L’adolescent est devenu étudiant. La quatrième édition du baromètre sur les stéréotypes de genre réalisée en 2025 auprès de 3.000 étudiants dans 89 établissements de Grandes écoles montre qu’ils estiment que treize des vingt-trois qualités professionnelles proposées sont tout aussi féminines que masculines : esprit de synthèse, diplomatie, intelligence intuitive, travail en équipe… Mais certaines représentations restent genrées. La confiance en soi, la gestion du stress, l’autorité, le leadership seraient des compétences plutôt masculines. Et les femmes seraient quant à elles plus sensibles, empathiques, à l’écoute, elles auraient davantage le sens du détail. Cette étude montre également que les étudiantes s’attribuent plus de stéréotypes que les étudiants (en moyenne 4,1 pour les premières contre 2,9 pour les seconds). Elle révèle aussi que les hommes en dotent davantage les femmes que l’inverse. Les étudiants s’inscrivent ainsi dans un schéma qui mène les jeunes filles « à l’autocensure », prévient Pascale Borel, enseignante-chercheuse à Clermont School of Business et une des coautrices de l’étude[22]. Cela peut expliquer pourquoi, à compétences égales, elles se projettent moins dans des fonctions de direction et elles sont davantage exposées au syndrome de l’imposteur.

Chez les adultes, le stéréotype de la mère, garante « naturelle » de l’éducation des enfants, et celui du père, garant « naturel » du revenu du foyer, restent fortement ancrés dans les valeurs véhiculées en France comme ailleurs en Europe, comme l’a montré Clotilde Coron, Professeure en sciences de gestion à l’Université Paris-Saclay [23]. Le rapport du Haut-Commissariat au Plan ajoute : « Ce partage genré des tâches économiques et domestiques toujours très prégnant influence les comportements des femmes et des hommes comme des recruteurs qui vont intérioriser cette norme sociale. En retour, les parents, et plus généralement l’ensemble de l’entourage, vont donner une image stéréotypée de ce partage aux enfants, contribuant de facto à sa perpétuation ». Et c’est ainsi que le rapport 2025 du HCE relève que « le monde du travail reste encore perçu comme la sphère la plus inégalitaire, tant dans le choix des métiers exercés que dans les carrières et rémunérations, à qualification et compétence égales ».

Tous ces facteurs expliquent pourquoi depuis 20 ans, les femmes restent sous-représentées dans les domaines STEM (science, technologie, ingénierie et mathématiques). Selon l’UNESCO, seulement 12% des chercheurs en intelligence artificielle sont des femmes. Ils expliquent aussi pourquoi les femmes sont encore très largement sous-représentées parmi les dirigeants.
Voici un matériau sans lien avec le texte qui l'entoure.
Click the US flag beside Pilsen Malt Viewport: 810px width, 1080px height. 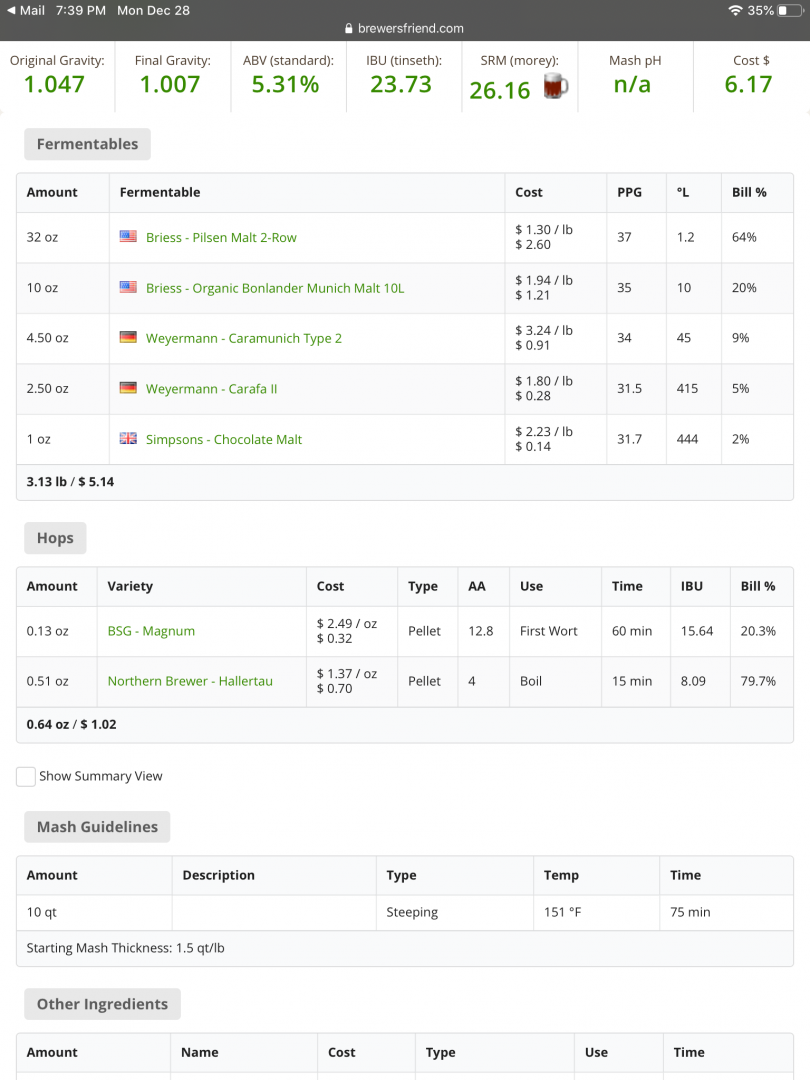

Dans une étude publiée en 2021, le World Economic Forum (WEF) estime même qu’il faudra encore 132 ans pour parvenir à une égalité des sexes à l’échelle mondiale.

 

La responsabilité des entreprises vis-à-vis du « leadership féminin »
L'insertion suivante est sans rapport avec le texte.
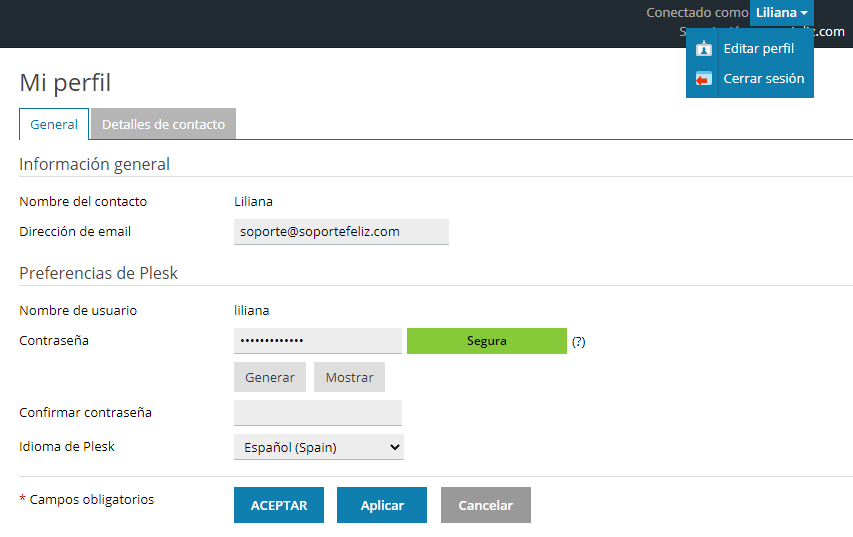Expand the Idioma de Plesk language dropdown
Screen dimensions: 853x537
click(x=318, y=447)
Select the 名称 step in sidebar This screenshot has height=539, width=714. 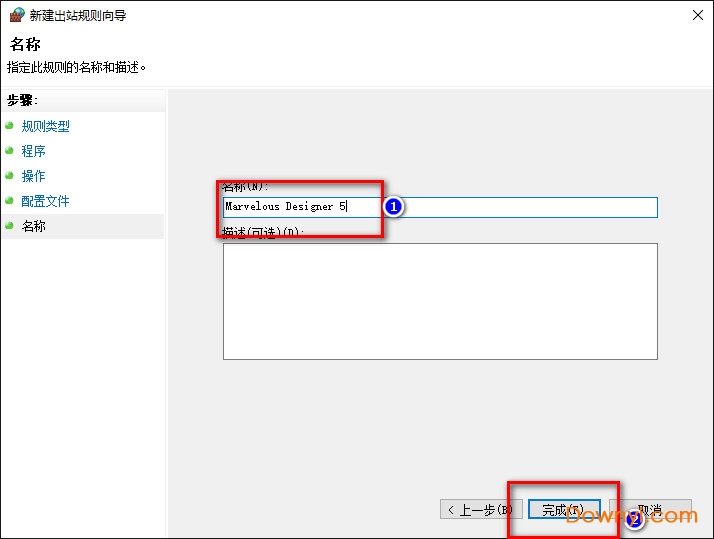coord(34,226)
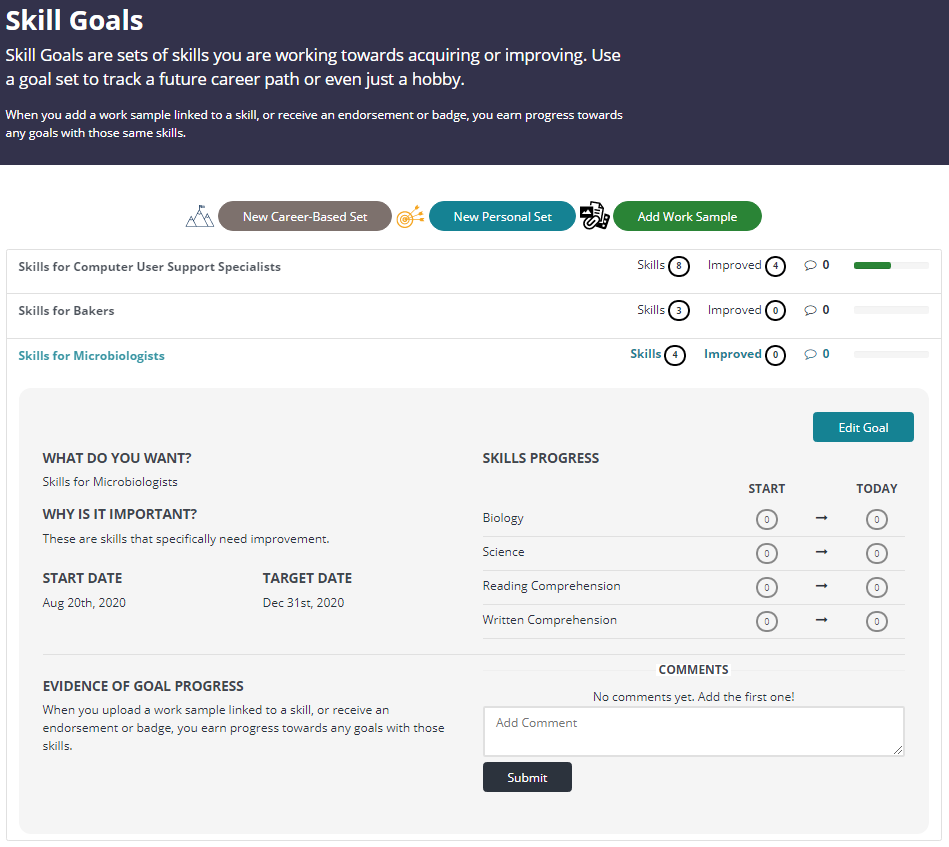
Task: Click the documents icon beside Add Work Sample
Action: click(594, 216)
Le danger est bien présent : voir proliférer dans les entreprises des programmes de leadership au féminin, qui contournent soigneusement les causes profondes du « gender gap », se focalisent sur les personnes et ignorent les problèmes sociaux, d’organisation du travail et de structures de pouvoir. Ces programmes cherchent à adapter les personnes à un référentiel qui reste immuable : les stéréotypes de genre ne sont pas remis en cause, les critères de performances et la culture managériale ne sont pas interrogés, etc. On trouve ici une situation assez similaire à celle qui prévaut dans le domaine de la qualité de vie et des conditions de travail (QVCT) : le contournement du travail est plus facile que de s’attaquer à la prévention primaire (voir : « De la QVT à la QVCT : mettre fin au contournement du travail »). Ce n’est sans doute pas un hasard si les partenaires sociaux ont choisi de traiter la parité de genre et la QVT au sein du même accord interprofessionnel… [24] Dans ce domaine comme dans d’autres, remettre le travail au cœur du fonctionnement et du pilotage de l’entreprise est un bon début, à commencer par la redéfinition des référentiels de compétences, des critères de performance et des comportements professionnels souhaités.
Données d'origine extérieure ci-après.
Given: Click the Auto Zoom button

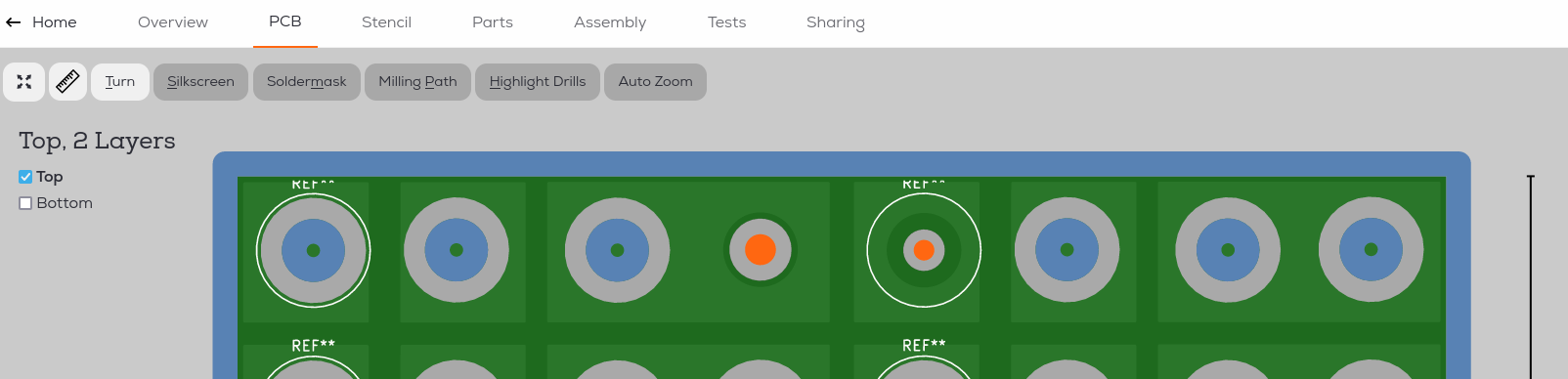Looking at the screenshot, I should tap(655, 82).
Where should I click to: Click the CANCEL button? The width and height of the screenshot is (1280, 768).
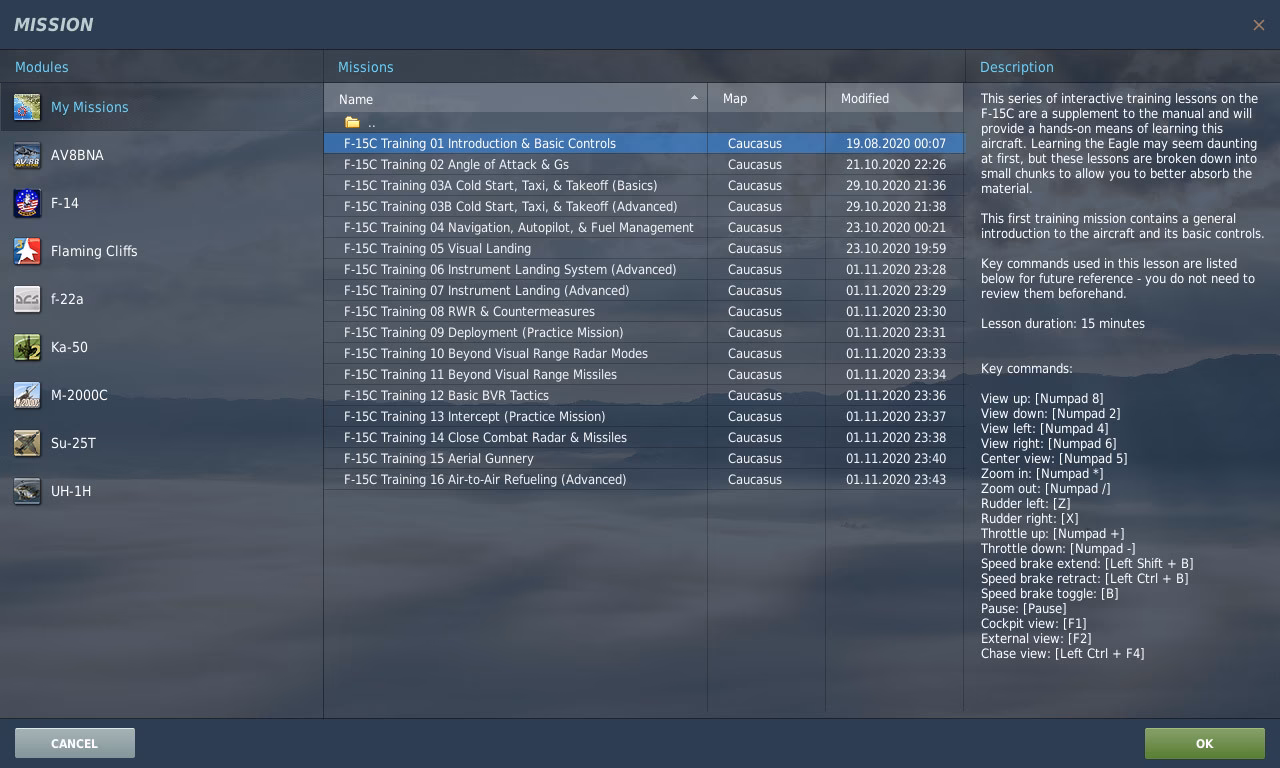point(74,743)
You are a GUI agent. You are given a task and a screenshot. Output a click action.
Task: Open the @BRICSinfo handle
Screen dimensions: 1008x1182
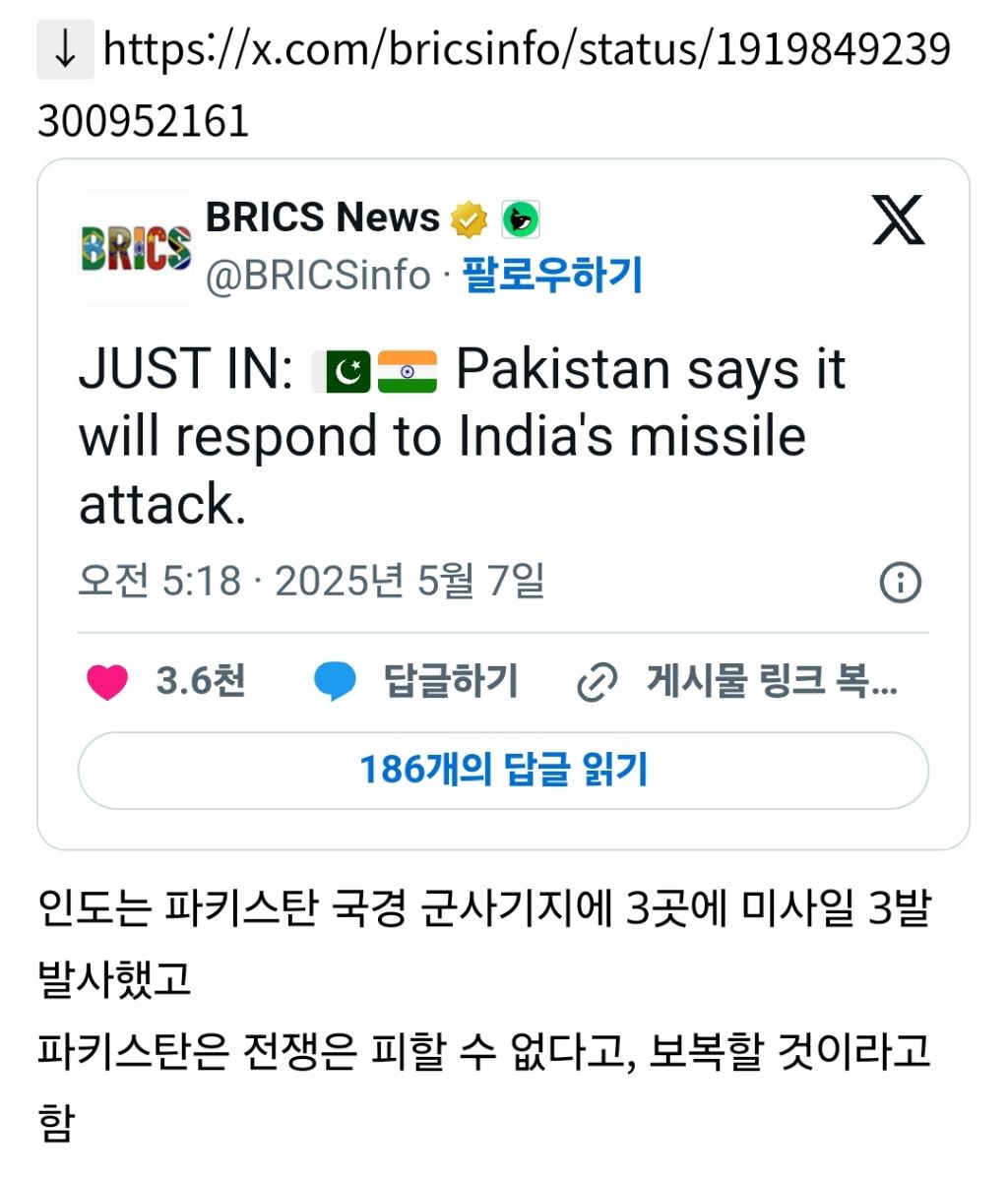(x=318, y=276)
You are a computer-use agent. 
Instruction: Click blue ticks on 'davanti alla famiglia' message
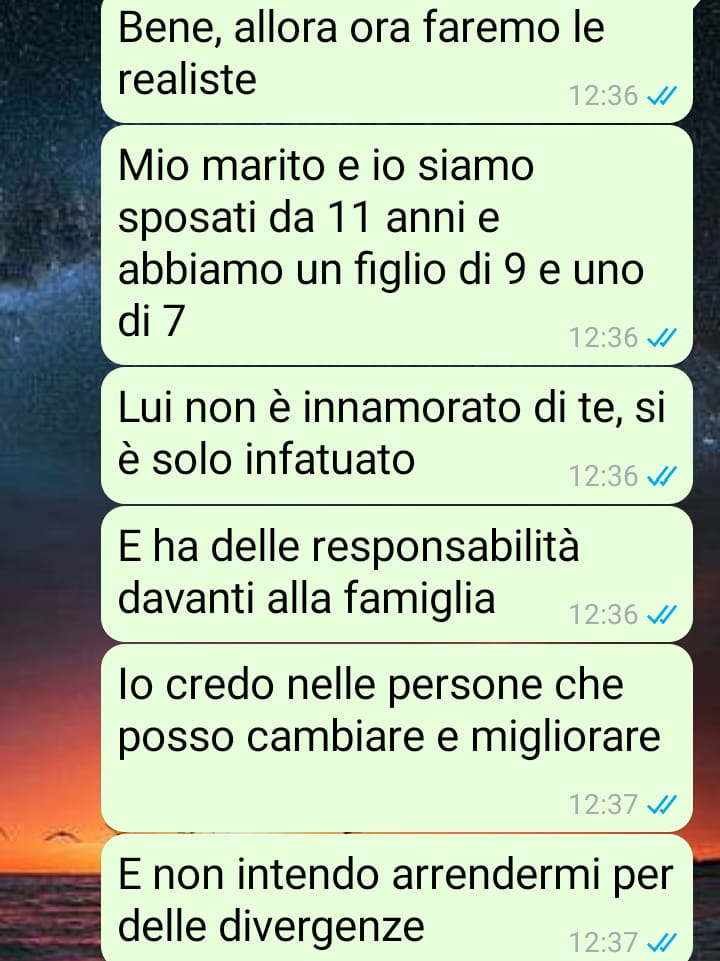tap(662, 615)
Même si les pouvoirs publics ont été conduits à utiliser l’arme des quotas, les entreprises ne doivent pas se défausser de leur responsabilité propre, qui est d’accompagner le mouvement et faire en sorte que l’accès aux fonctions à responsabilité soit exempte de discriminations. La responsabilité des entreprises est cruciale pour créer un environnement où le genre ne limite pas le leadership, afin d’assurer une égalité réelle et durable dans le monde professionnel. Il nous faut parvenir au contre-exemple de cette photo d’un Conseil d’administration – en 1975, il est vrai !

1975 : Katharine Graham, première présidente du Washington-Post et
première femme au Conseil d’administration de Associated-Press

De nombreuses solutions émergent. Par exemple, un collectif de douze dirigeants de grandes entreprises françaises s’est mobilisé pour faire avancer l’égalité professionnelle en s’engageant à promouvoir davantage de femmes aux postes de pouvoir.

Dans une tribune publiée par Les Echos, ils mettent justement l’accent sur les stéréotypes : « Le changement doit passer par une redéfinition profonde de ce que signifie être un leader. Aujourd’hui, le pouvoir est encore trop souvent perçu à travers des stéréotypes masculins : autorité, confiance en soi exacerbée, et prise de décision agressive. Cette vision étroite dissuade de nombreuses femmes de se projeter dans des rôles de leadership, alimentant un cercle vicieux où la diversité reste un objectif lointain »[25]. Ils s’engagent à promouvoir la parité dans les instances dirigeantes, ce qui se traduit par des actions concrètes, telles que l’identification de talents féminins à fort potentiel, la mise en place de programmes de mentorat, de co-développement ou encore l’adaptation des critères de promotion pour réduire les biais de genre.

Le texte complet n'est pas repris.